** EXERCISE PROMPT **
Search the data for the string "will" and gather each line it is in.

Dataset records
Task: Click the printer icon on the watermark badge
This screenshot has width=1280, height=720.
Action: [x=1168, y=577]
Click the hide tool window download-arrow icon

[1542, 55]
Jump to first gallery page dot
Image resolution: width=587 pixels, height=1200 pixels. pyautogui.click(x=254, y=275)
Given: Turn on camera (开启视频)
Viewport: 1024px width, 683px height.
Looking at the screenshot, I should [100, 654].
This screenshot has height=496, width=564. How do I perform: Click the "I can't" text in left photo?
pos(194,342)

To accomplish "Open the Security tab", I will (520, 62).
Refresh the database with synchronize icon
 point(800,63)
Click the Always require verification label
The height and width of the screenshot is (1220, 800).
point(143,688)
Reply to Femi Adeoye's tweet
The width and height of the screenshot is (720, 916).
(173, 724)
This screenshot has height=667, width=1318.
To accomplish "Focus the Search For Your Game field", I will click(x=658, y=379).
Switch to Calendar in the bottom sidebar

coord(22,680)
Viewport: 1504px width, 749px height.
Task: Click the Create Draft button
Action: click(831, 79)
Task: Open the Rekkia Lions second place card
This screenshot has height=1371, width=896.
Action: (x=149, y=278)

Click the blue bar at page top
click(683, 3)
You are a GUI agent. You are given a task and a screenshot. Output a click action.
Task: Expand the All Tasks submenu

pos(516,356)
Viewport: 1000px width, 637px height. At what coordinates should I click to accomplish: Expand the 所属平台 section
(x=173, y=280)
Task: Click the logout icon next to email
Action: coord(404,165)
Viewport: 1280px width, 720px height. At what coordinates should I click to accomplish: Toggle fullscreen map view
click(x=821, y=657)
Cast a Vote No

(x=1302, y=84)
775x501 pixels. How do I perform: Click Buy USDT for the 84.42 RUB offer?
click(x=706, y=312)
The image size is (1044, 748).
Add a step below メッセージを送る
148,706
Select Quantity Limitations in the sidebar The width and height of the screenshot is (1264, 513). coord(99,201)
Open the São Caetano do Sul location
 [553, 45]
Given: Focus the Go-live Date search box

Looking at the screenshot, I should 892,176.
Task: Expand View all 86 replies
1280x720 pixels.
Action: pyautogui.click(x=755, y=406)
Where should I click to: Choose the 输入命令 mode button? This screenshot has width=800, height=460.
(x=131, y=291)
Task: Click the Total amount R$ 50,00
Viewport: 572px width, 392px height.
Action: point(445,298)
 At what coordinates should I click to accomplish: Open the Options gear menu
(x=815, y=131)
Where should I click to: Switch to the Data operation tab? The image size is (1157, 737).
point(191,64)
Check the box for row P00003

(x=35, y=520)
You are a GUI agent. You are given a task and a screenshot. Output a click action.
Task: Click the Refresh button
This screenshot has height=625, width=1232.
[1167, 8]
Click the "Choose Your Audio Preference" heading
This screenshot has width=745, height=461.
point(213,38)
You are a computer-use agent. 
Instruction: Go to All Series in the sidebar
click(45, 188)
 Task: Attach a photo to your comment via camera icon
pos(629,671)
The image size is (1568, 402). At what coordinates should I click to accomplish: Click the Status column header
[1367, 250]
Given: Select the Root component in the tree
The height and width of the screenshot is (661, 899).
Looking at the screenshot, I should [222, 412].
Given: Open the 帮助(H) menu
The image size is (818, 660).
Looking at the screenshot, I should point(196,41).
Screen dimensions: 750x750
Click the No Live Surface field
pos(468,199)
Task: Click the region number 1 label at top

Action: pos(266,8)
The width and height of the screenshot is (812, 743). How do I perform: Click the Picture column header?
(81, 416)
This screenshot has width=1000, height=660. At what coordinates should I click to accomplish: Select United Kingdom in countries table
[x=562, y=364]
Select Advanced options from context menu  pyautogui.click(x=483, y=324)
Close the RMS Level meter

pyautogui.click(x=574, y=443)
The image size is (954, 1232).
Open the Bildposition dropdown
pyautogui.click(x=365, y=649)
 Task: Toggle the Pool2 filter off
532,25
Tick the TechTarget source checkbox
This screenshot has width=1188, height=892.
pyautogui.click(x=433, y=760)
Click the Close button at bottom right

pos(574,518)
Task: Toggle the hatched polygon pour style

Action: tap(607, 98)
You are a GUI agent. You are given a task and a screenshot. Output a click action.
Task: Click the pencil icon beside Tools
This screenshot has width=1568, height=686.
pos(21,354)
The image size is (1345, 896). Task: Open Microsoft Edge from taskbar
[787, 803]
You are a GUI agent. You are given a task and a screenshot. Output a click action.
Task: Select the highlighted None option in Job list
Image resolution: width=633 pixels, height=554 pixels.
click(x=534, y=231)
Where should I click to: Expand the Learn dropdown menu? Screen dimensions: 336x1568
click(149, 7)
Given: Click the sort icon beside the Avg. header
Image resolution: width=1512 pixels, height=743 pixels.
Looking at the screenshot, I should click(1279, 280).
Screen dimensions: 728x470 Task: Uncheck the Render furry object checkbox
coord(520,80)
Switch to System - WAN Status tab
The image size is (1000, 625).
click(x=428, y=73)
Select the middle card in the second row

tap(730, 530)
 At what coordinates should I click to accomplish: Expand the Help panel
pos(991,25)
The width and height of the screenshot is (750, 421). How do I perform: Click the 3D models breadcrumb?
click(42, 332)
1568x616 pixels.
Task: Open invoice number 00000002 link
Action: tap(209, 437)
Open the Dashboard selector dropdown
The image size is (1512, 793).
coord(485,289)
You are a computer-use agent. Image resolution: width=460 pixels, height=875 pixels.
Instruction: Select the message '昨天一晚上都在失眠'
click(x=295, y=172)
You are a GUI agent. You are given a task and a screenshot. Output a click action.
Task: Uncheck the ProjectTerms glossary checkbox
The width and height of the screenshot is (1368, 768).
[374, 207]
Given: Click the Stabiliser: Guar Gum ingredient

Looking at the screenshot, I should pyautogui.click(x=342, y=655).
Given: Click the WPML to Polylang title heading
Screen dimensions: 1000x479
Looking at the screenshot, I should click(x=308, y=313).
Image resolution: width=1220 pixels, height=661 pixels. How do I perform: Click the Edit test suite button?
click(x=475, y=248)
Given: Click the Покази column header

** FINISHED EXERCISE **
To accomplish "Open the Security tab", I will (520, 62).
To accomplish "Focus the Search For Your Game field", I will click(x=658, y=379).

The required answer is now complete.